Commerce and Industry Minister Tawfiq Al-Rabiah has approved the establishment of a new East Asia Agricultural Development and Investment Company with a capital of SR 100 million.
The new company is based in Riyadh as a closed joint stock entity and 70 percent of its capital has already been paid up by its founding members. Its 10 million equities are each of SR 10.
The company will invest in farming and establish agricultural projects for crops such as rice, barley, fruits, olives, vegetables, cattle feed and all other agricultural products.
A ministry statement said its decision is part of the government’s policy to boost economic activities in various sectors by raising the competitiveness of the national economy in order to face regional and international challenges, the ministry said in a statement.
The announcement came as Agriculture Minister Fahd Balghonaim told a conference in Riyadh that his ministry was keen on cooperating with Saudi private investors to strengthen the King Abdullah Initiative for Agricultural Investment Abroad.
Highlighting the Kingdom’s efforts to ensure food security, Balghonaim called on investors to take full advantage of the loans and other facilities provided by the Agricultural Development Fund (ADF) to finance Saudi farm projects outside the Kingdom.
“The factors that have encouraged investment in farms abroad include the need for increased food commodities to cope up with the needs of the growing population and urbanization,” Balghonaim said at the second Forum for Agricultural Investors Abroad.
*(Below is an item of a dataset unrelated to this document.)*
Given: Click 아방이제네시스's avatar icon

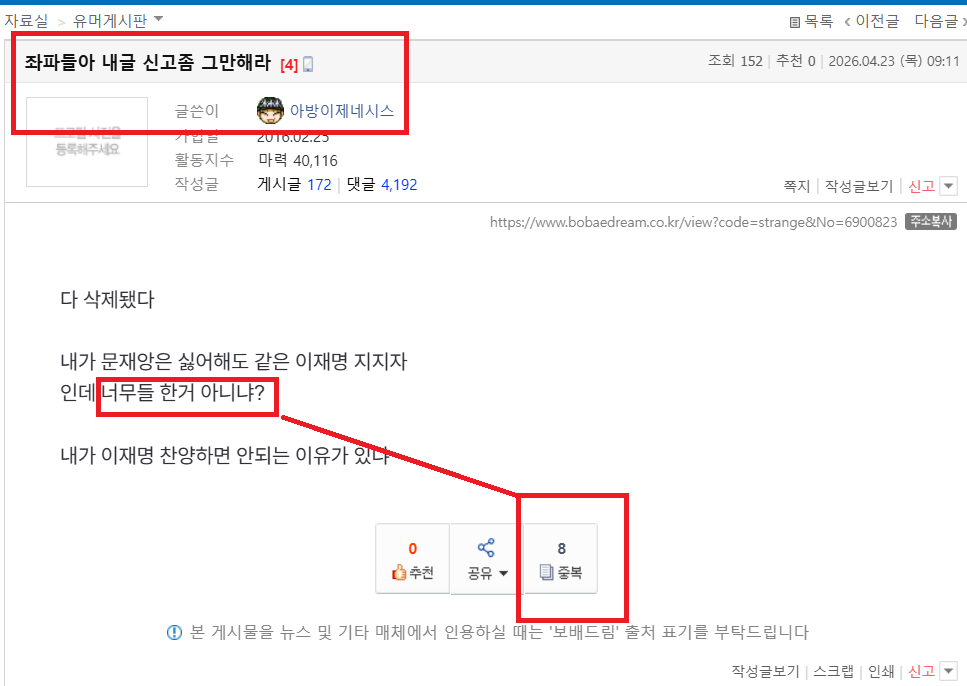Looking at the screenshot, I should 270,110.
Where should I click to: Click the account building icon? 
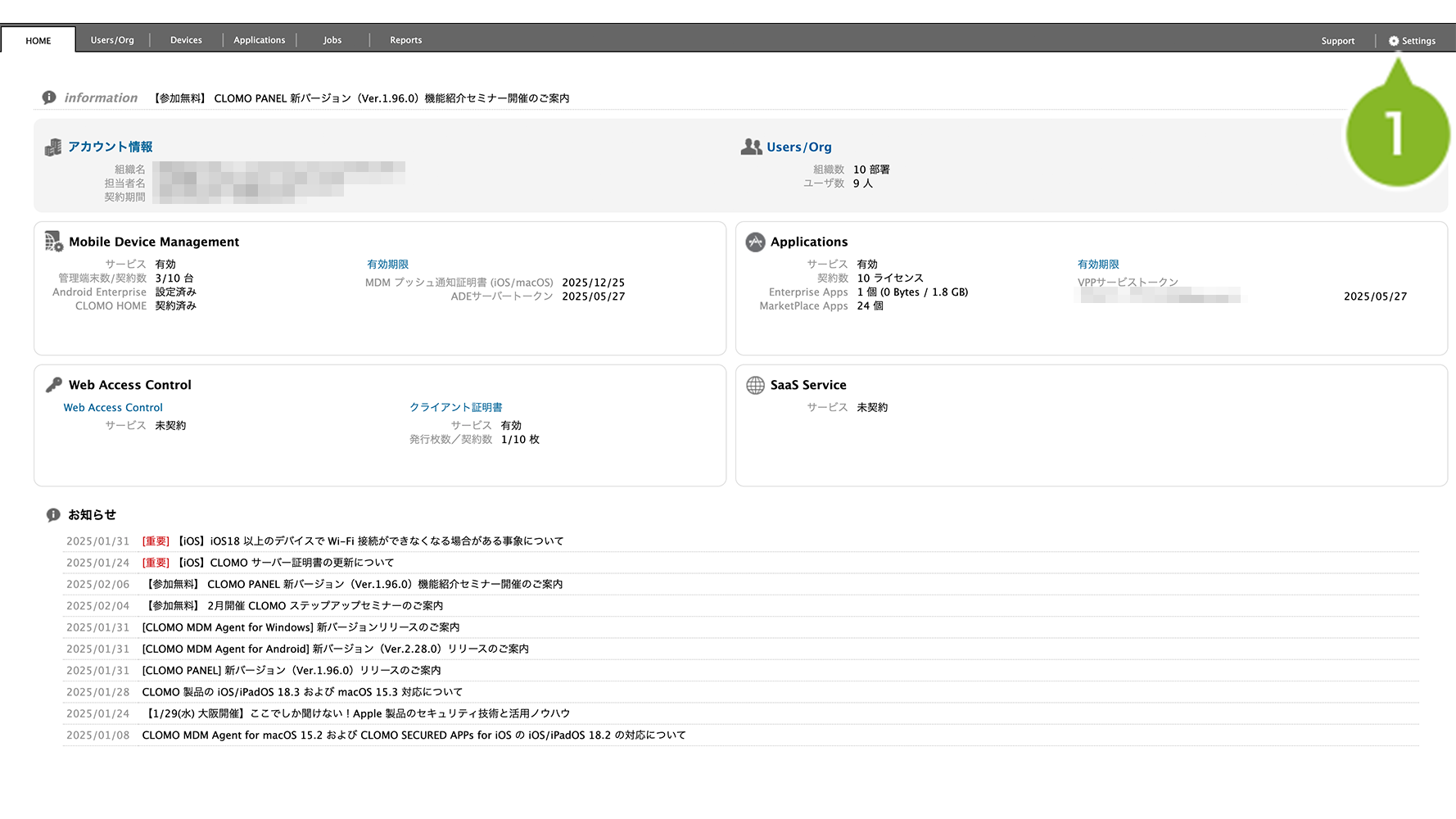point(53,147)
The minister pointed out that Saudi Arabia had started running farms abroad to strengthen its national policies to counter the challenges faced in terms of food security.
“The policy involves building up a strategic reserve of staple food resources in the Kingdom,” the minister said, adding that the farms will focus on seven crops.
The ministry has set up an action team to undertake the successful implementation of the initiative.
“Over the past several years a number of wealthy countries importing food have been showing increasing interest in running agricultural farms of their own in countries that are rich in agricultural resources and have welcomed foreign investments,” the minister said.
“The ministry is working in coordination with Saudi embassies abroad to sign framework agreements to protect Saudi investments with the countries where such farms will be established,” the minister said and assured that Saudi investors’ interests will be protected.
The action team has completed identifying the target countries for investments and the crops that could be raised in those countries in addition to making framework agreements with those countries for collaboration in agriculture, and livestock and marine resources, he said.
The ministry is also coordinating with the ADF for financing the projects and with the Saudi Agricultural and Livestock Investment Co. for investments.
He stressed that a number of Saudi agricultural investments in Africa, including Egypt, Sudan, and Ethiopia, had produced fruitful results.
Khaled Al-Muqairen, deputy chairman of the Riyadh Chamber of Commerce and Industry, said the forum would also present the experience of some Saudi agriculture investors in foreign countries.
The presentation will enable the participants to learn about the difficulties and challenges that the investors might face and also the ways to ensure the protection of their investments in those countries.